Guarda os preceitos do Senhor, teu Deus, para andares nos seus caminhos, para guardares os seus estatutos, e os seus mandamentos, e os seus juízos, e os seus testemunhos.
(I Rs 2:3)

 

         O cotidiano nos leva a tomar decisões e a proferir juízo de valor visando ajustes no nosso caminho e no de nossa parentela. Muitas vezes adentramos também nas opiniões de amigos e colegas de trabalho. Mas qual é o referencial que nos fornece o suporte para tais advertências? O rei Davi, ao aproximarem-se os dias de sua morte, convoca Salomão, seu herdeiro no trono, para ordená-lo a cumprir toda Lei de Deus. O marco que limitaria as ações do futuro rei de Israel era nada menos do que os mandamentos, estatutos, juízos e testemunhos divinos que formavam a “Constituição Federal” judaica. Além de buscar manter a paz em sua nação, peso do significado de seu nome, o jovem rei deveria guardar o seu caminho para andar perante a face de Deus e assim garantir a sucessão no trono. Qual tem sido a fonte de nossos conselhos? O apóstolo Paulo nos ensina a buscar a sabedoria que vem do alto, e a não ter como base a que vem da razão, do intelecto desprovido da orientação do Espírito Santo. O mundo tem valores e conceitos que não se enquadram no reino dos céus ( implantado em cada coração, como nos ensina São Lucas).

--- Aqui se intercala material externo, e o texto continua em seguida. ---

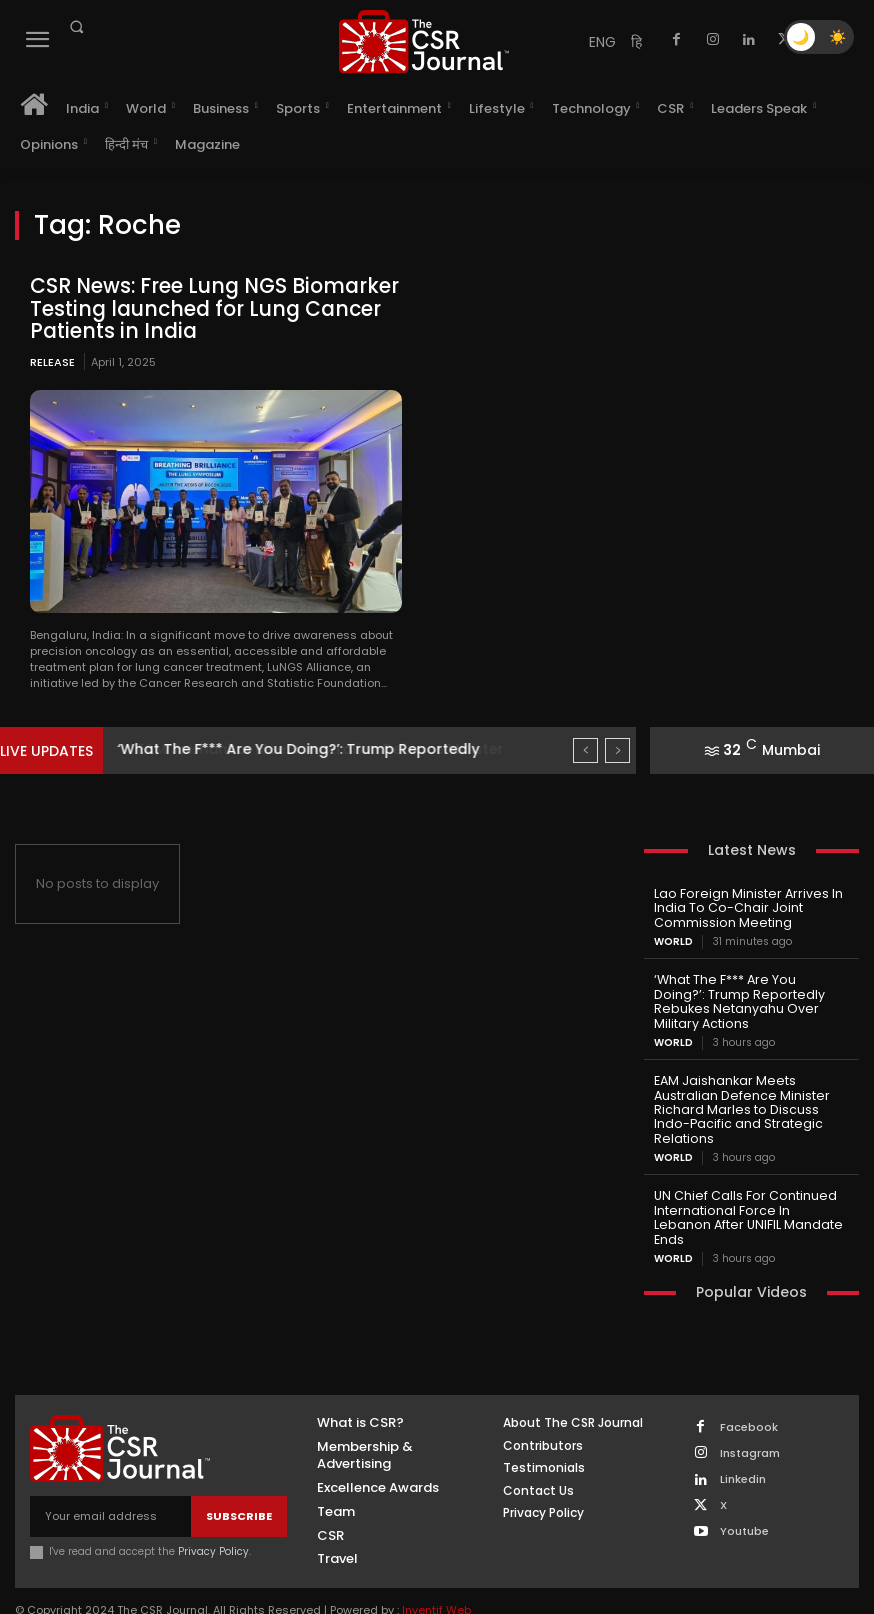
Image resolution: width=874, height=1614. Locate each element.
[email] (110, 1477)
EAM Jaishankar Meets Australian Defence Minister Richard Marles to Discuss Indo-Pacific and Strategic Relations (736, 1088)
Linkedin (743, 1440)
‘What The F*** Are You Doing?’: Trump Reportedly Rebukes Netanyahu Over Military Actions (750, 990)
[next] (617, 749)
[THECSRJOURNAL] (424, 41)
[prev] (585, 749)
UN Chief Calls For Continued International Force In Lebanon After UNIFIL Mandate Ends (746, 1186)
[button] (76, 27)
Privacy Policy (213, 1512)
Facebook (749, 1387)
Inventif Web (436, 1571)
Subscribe (239, 1476)
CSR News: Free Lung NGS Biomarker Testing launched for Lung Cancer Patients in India (207, 308)
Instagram (750, 1413)
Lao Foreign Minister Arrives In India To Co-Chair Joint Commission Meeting (742, 906)
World (673, 939)
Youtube (744, 1492)
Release (52, 360)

         Era rotina, no Oriente Médio antigo, os pais passarem orientação de despedida aos sucessores. Vários elementos pontuaram a ordenança de Davi a Salomão no momento da partida: reconhecimento de sua morte, chamada à responsabilidade de rei, revisão da Aliança de Deus com a casa de Davi e instruções de como agir com justiça. E o homem segundo o coração de Deus não hesitou em declarar: “aquele que domina com justiça sobre os homens, que domina no temor do Senhor, é como luz da manhã, quando sai o sol, como manhã sem nuvens, cujo esplendor, depois da chuva, faz brotar da terra a erva.” (II Sm 23:3). Davi, porém, não o disse a partir de seu entendimento. Ele levava uma vida de adoração ao Deus de Israel e antes de pronunciar esse conselho, no versículo 2, afirmou: “O Espírito do Senhor fala por meu intermédio, e a sua Palavra está na minha língua. Disse o Deus de Israel, a Rocha de Israel a mim me falou”. É preciso comunhão celestial para consolidar algo que vem de Deus ou de si mesmo. O perigo é declarar com firmeza que Deus fala quando é apenas visão do coração humano. O profeta Ezequiel advertiu aos profetas que tinham sonhos de seu coração: “Não tivestes visões falsas e não falastes adivinhação mentirosa, quando dissestes: O Senhor diz, sendo que eu tal não falei?” (Ez. 13:7). Davi nutria uma comunhão inquestionável com seu criador e por isso não se enquadrou na admoestação do profeta. Conhecia a lei de Deus e implorava a presença do Santo Espírito em sua vida. Qual a garantia de que as gerações futuras caminharão retamente e terão paz que excede todo entendimento? A certeza está no conhecimento da Palavra de Deus, no devocional que envolve oração e jejum. Sem essas armas espirituais estaremos destinados a cair e a derrubar multidões. A responsabilidade de viver o evangelho pesa em nossos ombros como despenseiros dos mistérios de Deus. Mas como viver aquilo que não conhecemos? O profeta Oséias adverte: Conheçamos e prossigamos em conhecer ao Senhor. (Os. 6:3).

         Ponho as minhas palavras na tua boca e te protejo com a sombra da minha mão, para que eu estenda novos céus, funde nova terra e diga a Sião: Tu és meu povo!” (Is. 51:16). Como é gratificante meditar nos mandamentos, estatutos e juízos divinos que estão explícitos na Bíblia Sagrada! A edificação de nossos caminhos virá quando essas leis estiverem impressas nas tábuas de nossos corações. E teremos gerações que buscam a face de Deus. E seremos chamados por Deus de “meu povo”!

 Por Auxilandia, pastora em Cristo, serva de Deus.